▶ _Task objective_
Your answer must be the full set of records, copied exactly, with no pictures in it.

▶ _Data excerpts_
- - -

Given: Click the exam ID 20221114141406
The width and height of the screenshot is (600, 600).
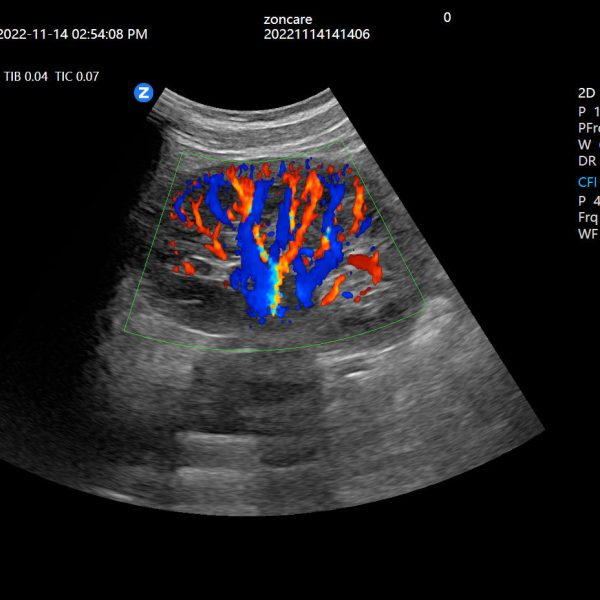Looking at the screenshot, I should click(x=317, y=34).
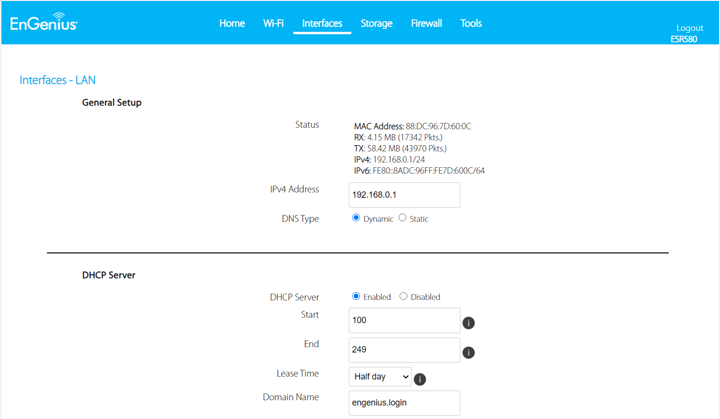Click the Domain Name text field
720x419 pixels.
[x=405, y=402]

- - -

▶ _Reply to the task_
Given: Click the exam ID 20221114141406
The width and height of the screenshot is (600, 600).
Looking at the screenshot, I should click(x=317, y=34).
Click the Domain Name text field
720x419 pixels.
[x=405, y=402]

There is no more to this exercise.